課題の内容: 抜粋文章で、東京都の中で感染者が特に多いとされている場所を答えよ。

抜粋文章:
○ ○ ○ ○

2020年06月09日

◆ 感染防止の常識の誤り

 感染防止の行動として、岩田健太郎などの掲げる方針(常識的な方針)が示されていたが、誤りだ。

 ──

 これは朝日の記事で示された行動指針だ。
 「第2波」はいずれ来るだろう。油断せず、手洗いを心がけ、周りの人と距離をとる。一人ひとりの地道な心がけが、ウイルスとの闘いを有利に進める力になる。
( → (取材考記)新型コロナ、ぎりぎりだったベッド確保 医療崩壊防ぐ、地道な心がけを  三上元:朝日新聞

 「手洗いを心がけ、周りの人と距離をとる」
 という指針が示されている。これは、
 「一人一人の地道な努力が、社会全体の感染防止をもたらす」
 という発想だ。だが、この指針も発想も誤りだ。

 なぜか? 感染防止は、「人々が努力すれば実現できる」というようなものではないからだ。
 このことは、犯罪に似ている。多くの人々が真面目に行動しても、少数の犯罪者がいれば、社会から犯罪はなくならない。犯罪者以外の人がいくら努力しても、少数の犯罪者がいれば、犯罪は続々と起こるのだ。
 では、犯罪をなくすには? 犯罪者以外の人が努力すればいいのではなく、犯罪者そのものを規制するべきだ。それが「刑罰」という社会制度である。この制度では、犯罪者そのものを狙い撃ちにすることで、社会全体の犯罪発生を抑止できる。

 コロナの感染防止も同様だ。感染防止は、「人々が努力すれば実現できる」というようなものではない。「まったく努力しない暴走者を規制する」という形で実現する。つまり、次の行動の規制だ。
  ・ マスクをしない
  ・ 会話や会食をする

 この二つを同時に実行する人々がいる。それが、「夜の街」と呼ばれる酒場に出向く人々だ。そこで、マスクなしでホストやホステスと会話する人がいるので、感染源となって、感染者を続出させる。
 このことが、東京都で感染者が続出する理由だ。特に歌舞伎町で多い。

 この件は、前日分の項目でも示した。
  → マスクの話題 9: Open ブログ の (2)
 また、その項目のコメント欄でも記した。一部抜粋しよう。
 歌舞伎町では、ホストやホステスの感染がどんどん拡大しているそうだ。
 こういうことになるのは、店のオーナーが出勤を強要することと、マスクなしの勤務を常態とすることだ。
  https://www.asahi.com/articles/ASN686JZ1N68UTIL04L.html
  https://www.asahi.com/articles/ASN686F73N68UTIL00N.html

 せめて客にはマスクをさせればいいのだが、そうもしない。
 何よりも駄目なのは、政府と東京都が、距離のことばかりを言っていて、マスクを重視しない(義務化させない)からだ。

○ ○ ○ ○

エントリー抜粋:

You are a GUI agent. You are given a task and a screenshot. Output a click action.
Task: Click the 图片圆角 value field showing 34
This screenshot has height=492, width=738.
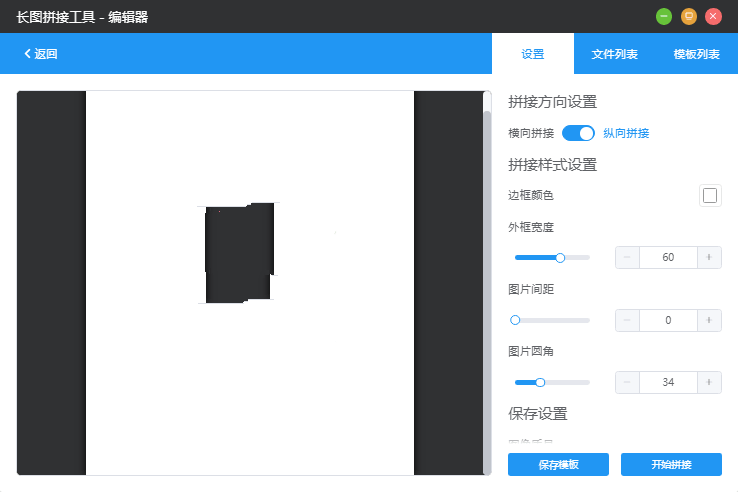tap(668, 382)
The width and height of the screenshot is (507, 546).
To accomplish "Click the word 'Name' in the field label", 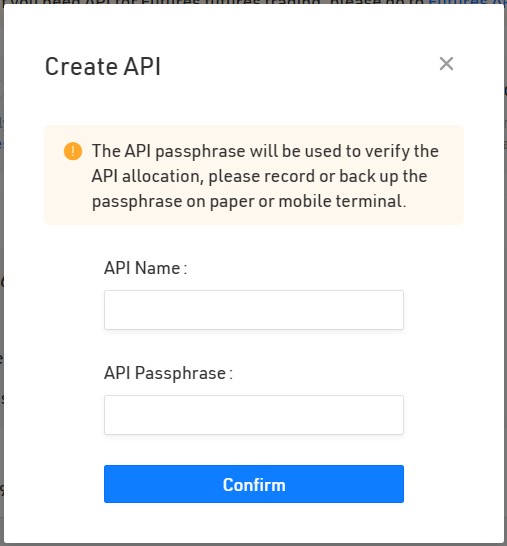I will (157, 268).
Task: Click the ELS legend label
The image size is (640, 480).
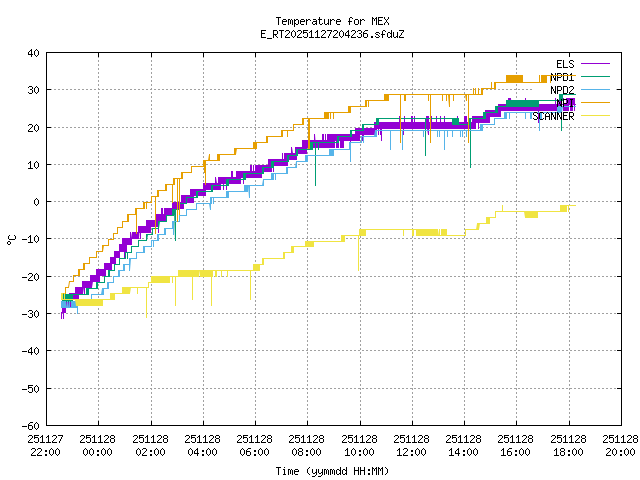Action: [564, 64]
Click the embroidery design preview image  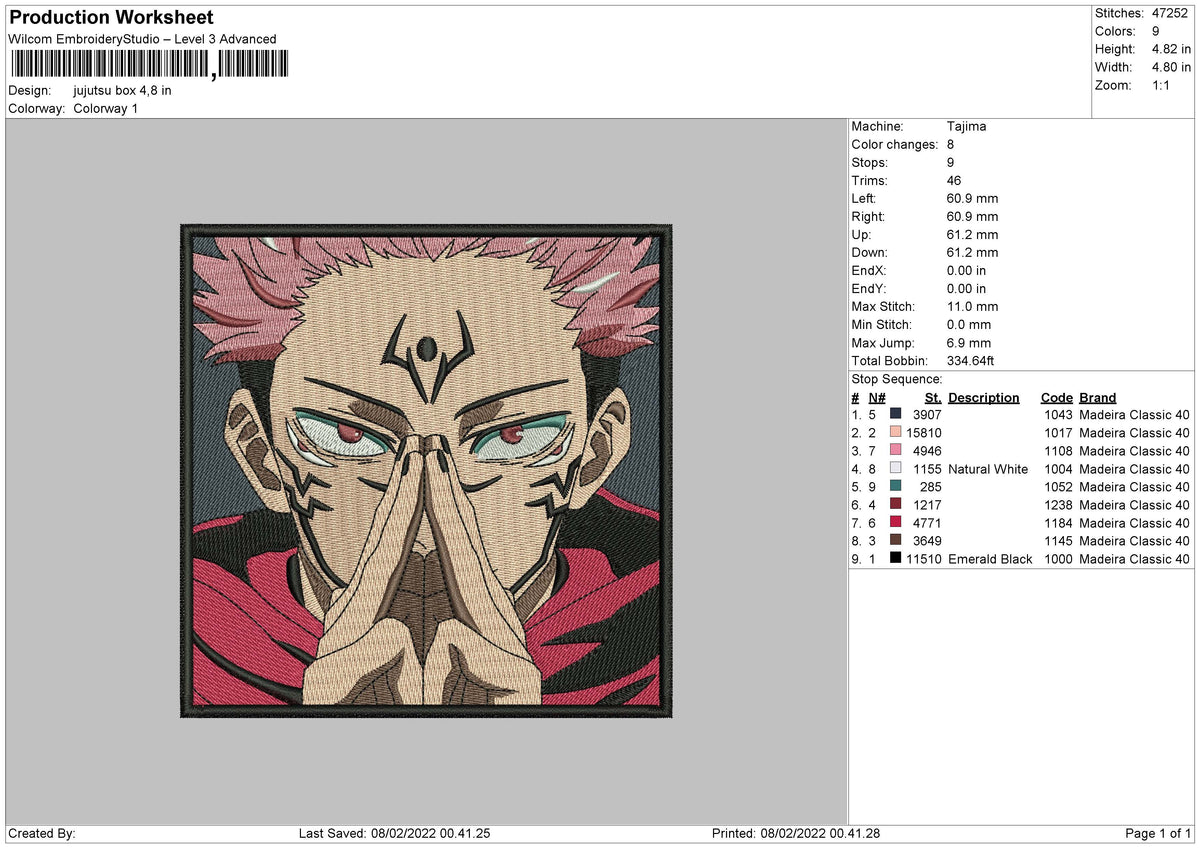pos(426,470)
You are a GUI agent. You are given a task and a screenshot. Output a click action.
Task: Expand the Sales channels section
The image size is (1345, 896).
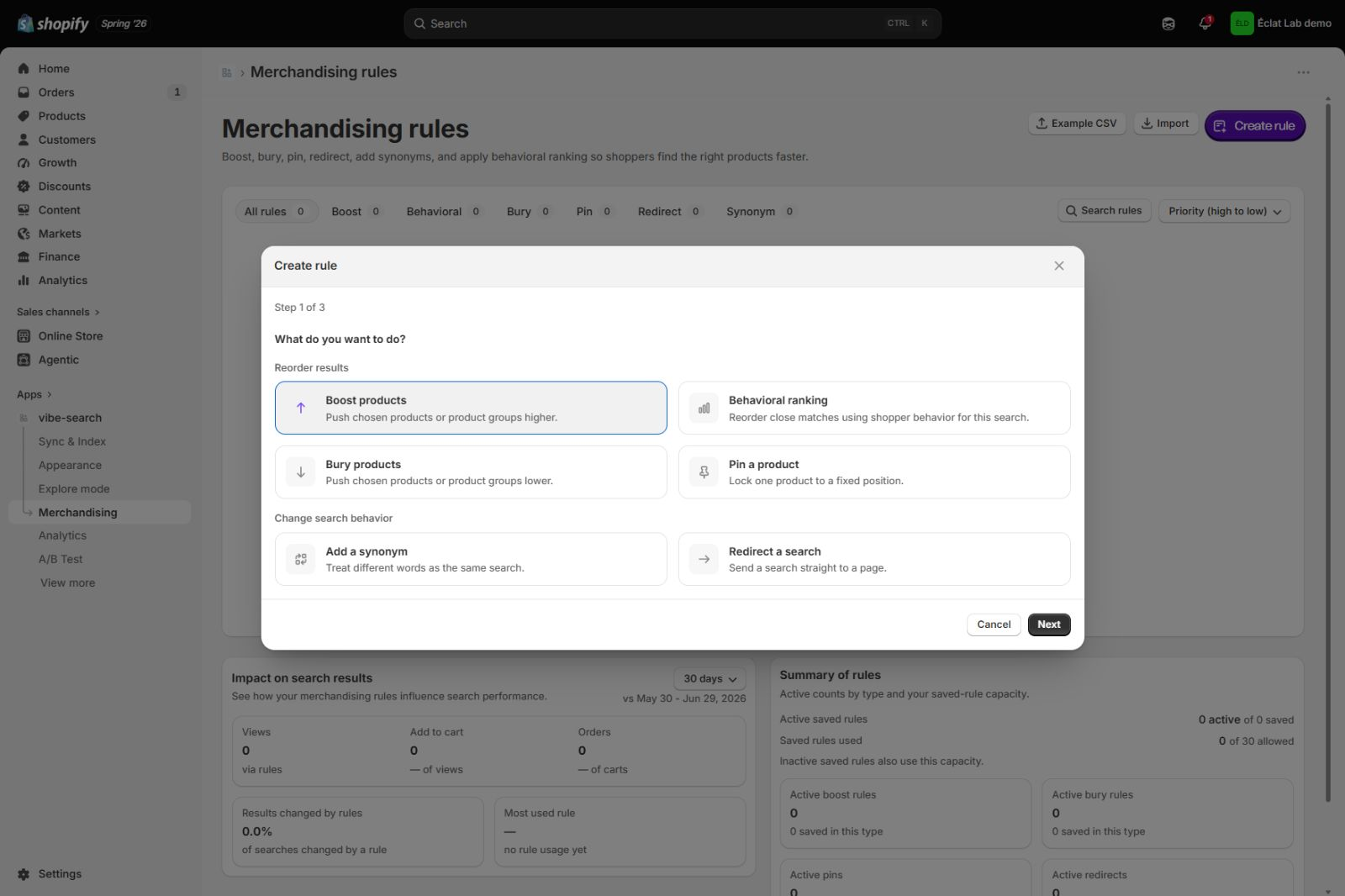point(58,312)
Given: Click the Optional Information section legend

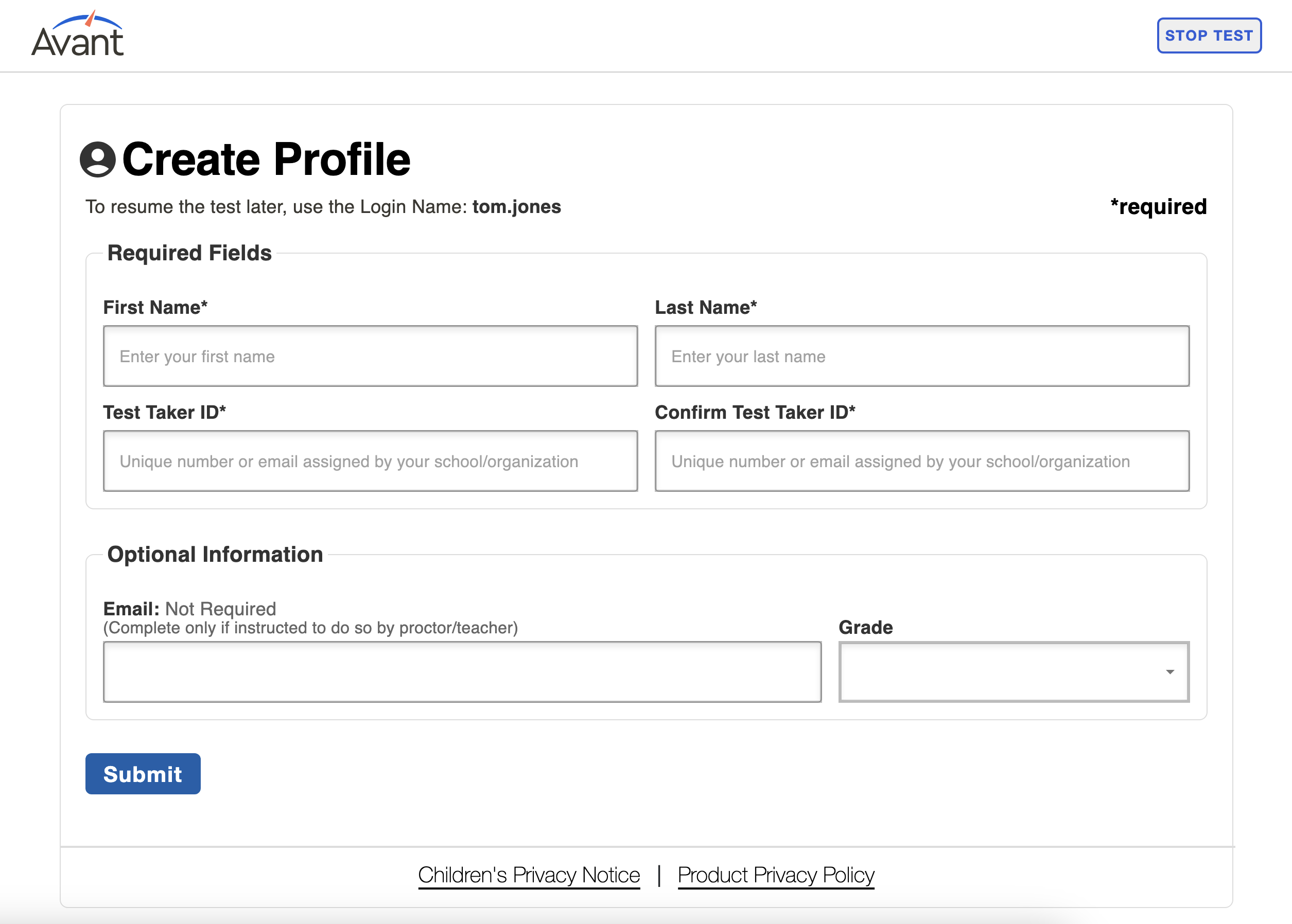Looking at the screenshot, I should tap(215, 555).
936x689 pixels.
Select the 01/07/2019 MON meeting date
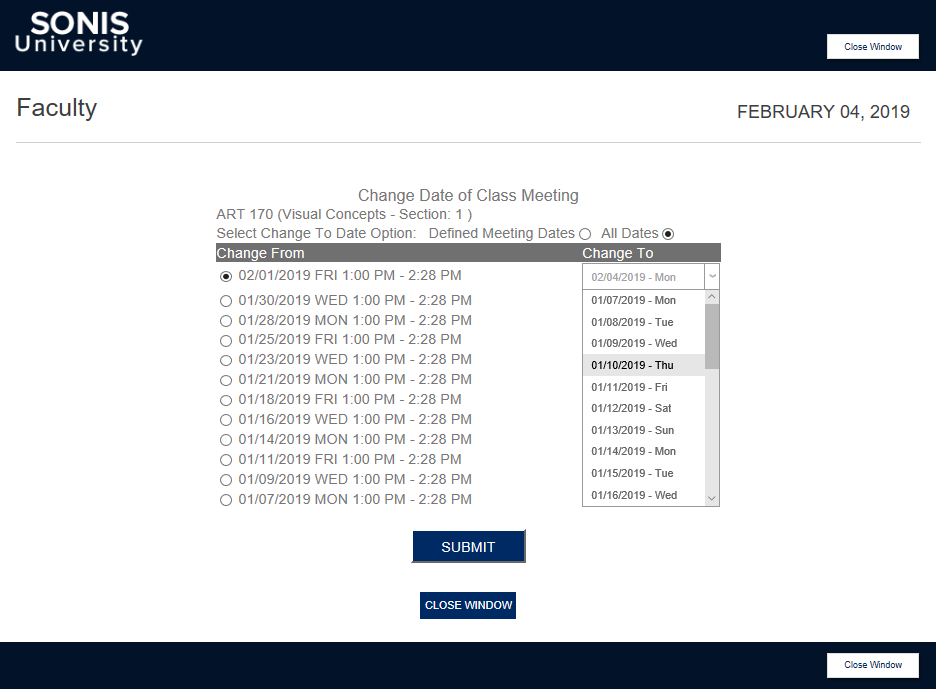(226, 499)
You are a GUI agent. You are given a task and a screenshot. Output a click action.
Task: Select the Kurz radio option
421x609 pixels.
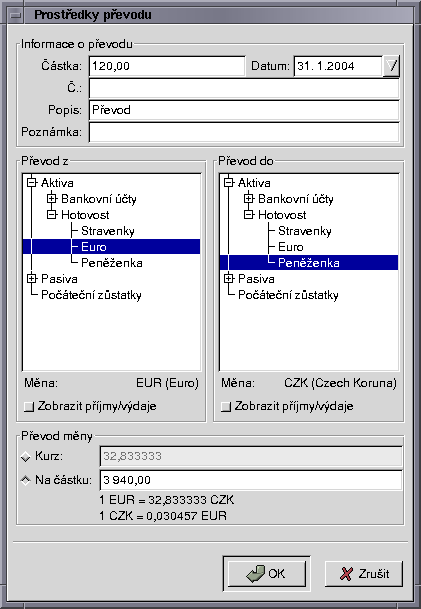(26, 456)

○ ○ ○ ○

課題の回答: 歌舞伎町。